Definitions

from The Century Dictionary.

  • Faithful; loyal.
  • See feel.
  • To hide.
  • noun Same as fail.

from the GNU version of the Collaborative International Dictionary of English.

  • adjective obsolete Faithful; loyal.

from Wiktionary, Creative Commons Attribution/Share-Alike License.

  • verb transitive, dialectal To hide.
  • adjective Northern England, Scotland (of things) Cosy; clean; neat.
  • adjective Northern England, Scotland (of persons) Comfortable; cosy; safe.
  • adjective Northern England, Scotland Smooth; soft; downy; velvety.
  • adverb In a feal manner.

Etymologies

from Wiktionary, Creative Commons Attribution/Share-Alike License

From Middle English felen, from Old Norse fela ("to hide"), from Proto-Germanic *felhanan (“to conceal, hide, bury, trust, intrude”), from Proto-Indo-European *pele(w)-, *plē(w)- (“to hide”).

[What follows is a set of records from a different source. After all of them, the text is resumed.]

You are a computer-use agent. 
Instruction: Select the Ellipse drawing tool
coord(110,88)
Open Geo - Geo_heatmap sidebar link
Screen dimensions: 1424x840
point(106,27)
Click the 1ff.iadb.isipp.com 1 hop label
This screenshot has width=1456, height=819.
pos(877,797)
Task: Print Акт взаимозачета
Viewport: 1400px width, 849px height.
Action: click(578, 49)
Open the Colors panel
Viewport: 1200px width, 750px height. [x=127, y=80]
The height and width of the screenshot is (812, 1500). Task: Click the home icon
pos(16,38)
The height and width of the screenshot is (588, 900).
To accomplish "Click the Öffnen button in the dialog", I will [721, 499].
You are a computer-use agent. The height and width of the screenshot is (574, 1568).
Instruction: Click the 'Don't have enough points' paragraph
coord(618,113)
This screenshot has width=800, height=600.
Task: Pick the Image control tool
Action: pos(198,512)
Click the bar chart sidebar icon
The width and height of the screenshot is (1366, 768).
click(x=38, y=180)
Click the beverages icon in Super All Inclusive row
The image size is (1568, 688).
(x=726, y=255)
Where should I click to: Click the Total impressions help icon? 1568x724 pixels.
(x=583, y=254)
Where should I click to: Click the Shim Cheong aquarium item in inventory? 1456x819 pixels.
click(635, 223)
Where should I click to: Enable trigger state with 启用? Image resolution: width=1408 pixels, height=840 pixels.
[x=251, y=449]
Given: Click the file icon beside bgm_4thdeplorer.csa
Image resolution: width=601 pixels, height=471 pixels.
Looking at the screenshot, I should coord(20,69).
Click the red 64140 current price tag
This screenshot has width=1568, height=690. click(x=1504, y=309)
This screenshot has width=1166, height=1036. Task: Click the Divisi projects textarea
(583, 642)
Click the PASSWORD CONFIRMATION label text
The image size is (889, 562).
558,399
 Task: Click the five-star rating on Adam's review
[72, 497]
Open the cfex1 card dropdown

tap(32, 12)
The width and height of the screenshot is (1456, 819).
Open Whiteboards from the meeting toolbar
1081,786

Cognate with Old High German felahan ("to pass, trust, sow"), Old English fēolan ("to cleave, enter, penetrate").

from Wiktionary, Creative Commons Attribution/Share-Alike License

From Middle English fele, fæle ("proper, of the right sort"), from Old English fǣle ("faithful, trusty, good; dear, beloved"), from Proto-Germanic *failijaz (“true, friendly, familiar, good”), from Proto-Indo-European *pey- (“to adore”). Cognate with Scots feel, feelie ("cosy, neat, clean, comfortable"), West Frisian feilich ("safe"), Dutch veil ("for-sale"), Dutch veilig ("safe"), German feil ("for-sale"), Latin pīus ("good, dutiful, faithful, devout, pious").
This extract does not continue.